O inquérito conduzido pela Polícia Civil concluiu que a corretora Daiane Alves Sousa, 43 anos, foi vítima de um crime premeditado e executada com dois disparos na nuca depois de ser atraída ao subsolo do condomínio onde morava. O síndico do prédio, Cléber Rosa de Oliveira, 49 anos, confessou o homicídio; o filho dele, Maicon Douglas de Oliveira, 27 anos, foi preso sob suspeita de ocultação de provas e obstrução da investigação.
Segundo a apuração, o crime ocorreu em 17 de dezembro de 2025. A investigação aponta que o síndico cortou a energia do apartamento de Daiane para forçá-la a descer até o quadro de luz no subsolo, onde a abordou sob ameaça de arma de fogo e a rendeu.

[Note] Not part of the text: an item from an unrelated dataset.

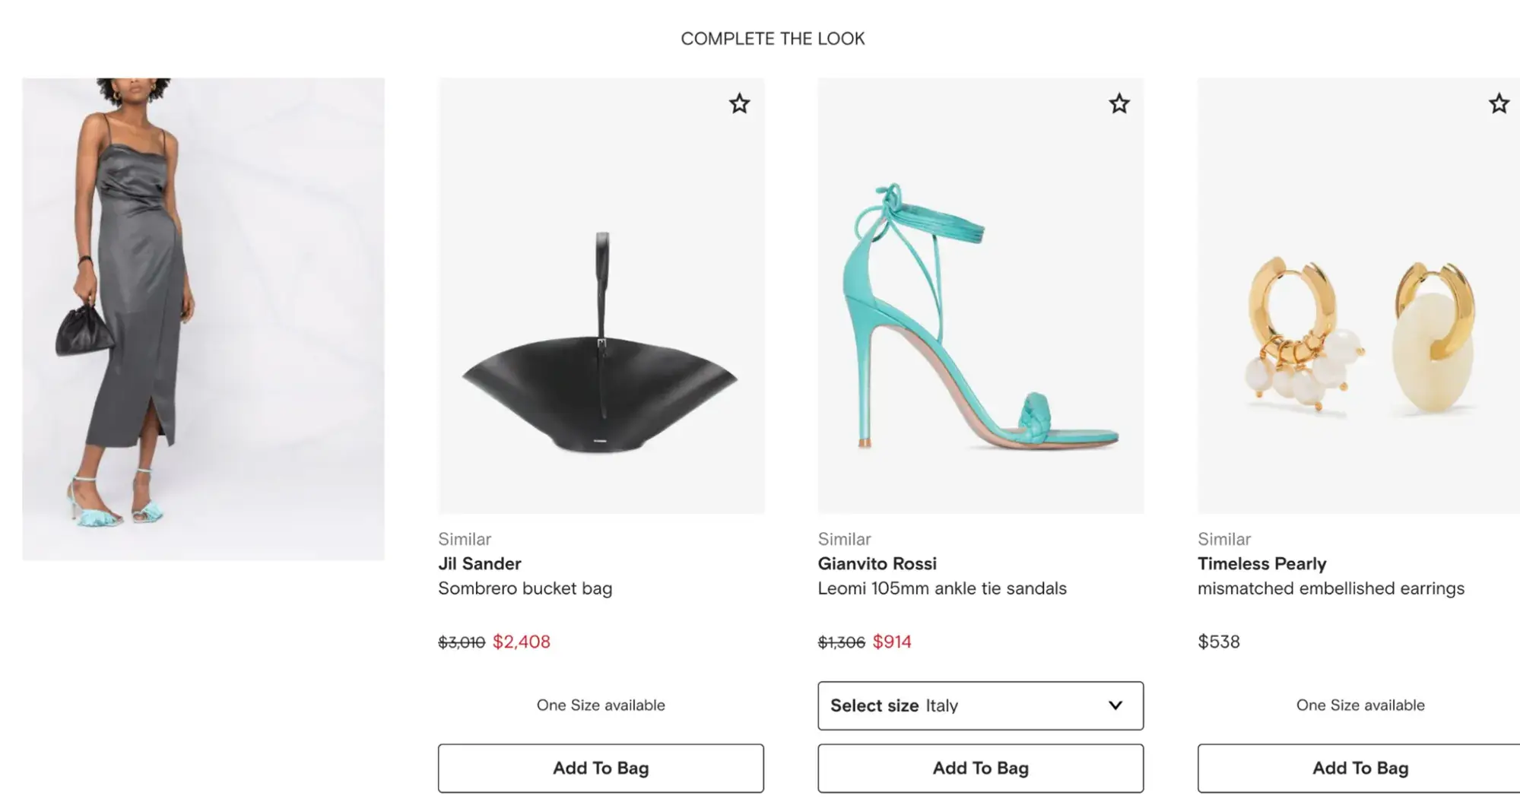Click the $914 sandals sale price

Em gravação feita pela própria vítima no celular — peça-chave do inquérito — é possível vê-la descendo e ao encontrar o síndico ela comenta: “Ah, olha quem eu encontro!”
O aparelho de Daiane ficou 41 dias submerso em uma caixa de esgoto do condomínio; mesmo danificado, a perícia conseguiu recuperar o vídeo que registrou a abordagem e trechos com a voz atribuída ao síndico. A polícia interpreta a preservação dessa gravação como crucial para reconstruir a dinâmica inicial dos fatos e comprovar a estratégia de atração.
Síndico Cléber Rosa de Oliveira confessou o homicídio e indicou onde ocultou o corpo da vítima
As apurações apontam que, após ser rendida no subsolo, Daiane foi colocada em um veículo e levada a uma estrada de terra, fora das dependências do condomínio. Lá, a perícia constatou que ela foi morta com dois tiros disparados por uma pistola calibre .380, característica de execução e compatível com tentativa deliberada de evitar ruídos no prédio — por isso a hipótese de que os disparos ocorreram em local distante da residência.
A perícia técnica identificou vestígios de sangue em um almoxarifado próximo aos quadros de luz, mas o laudo concluiu que os disparos não foram efetuados nesse ponto. O sangue encontrado, segundo o delegado André Luiz Barbosa dos Santos, deve corresponder a lesões decorrentes de agressão anterior à execução, possivelmente uma pancada.
“O conjunto probatório — o vídeo, as perícias técnicas e o histórico de conflitos — demonstra que se trata de crime premeditado, praticado mediante emboscada”, afirma o delegado.
Motivação viria de conflitos e ações judiciais
A motivação descrita no inquérito tem relação direta com desavenças administrativas no condomínio. Daiane, além de corretora, era proprietária no prédio e vinha questionando a gestão financeira do síndico, chegando a mover ações judiciais contra ele. A investigação conclui que esses conflitos antecederam e provocaram o crime, enquadrando o homicídio como qualificado por motivo fútil e emboscada.
Cléber foi indiciado por homicídio qualificado, ocultação de cadáver e fraude processual. O filho Maicon responde por participação na ocultação do corpo e auxílio para remoção e limpeza de vestígios.
Segundo a polícia, o corpo foi localizado em área de mata em Caldas Novas somente após indicação dada pelo próprio suspeito. A localização ocorreu após semanas de buscas e de movimentações que levantaram suspeitas entre os investigadores.
O delegado ressaltou que a descoberta do celular, apesar das tentativas de destruir ou esconder o aparelho, tornou inviável a tese de que o crime teria sido um evento isolado e não premeditado. Além do vídeo, foram reunidas outras evidências técnicas que permitiram traçar a sequência dos fatos desde a atração ao subsolo até a execução em local ermo.
O inquérito será remetido ao Ministério Público, que deve analisar o conjunto de provas e oferecer denúncia formal à Justiça nos próximos dias. A expectativa da Polícia Civil é que, com o encaminhamento da peça, se dê início à fase processual em que a acusação cobrará responsabilização penal pelos crimes apurados.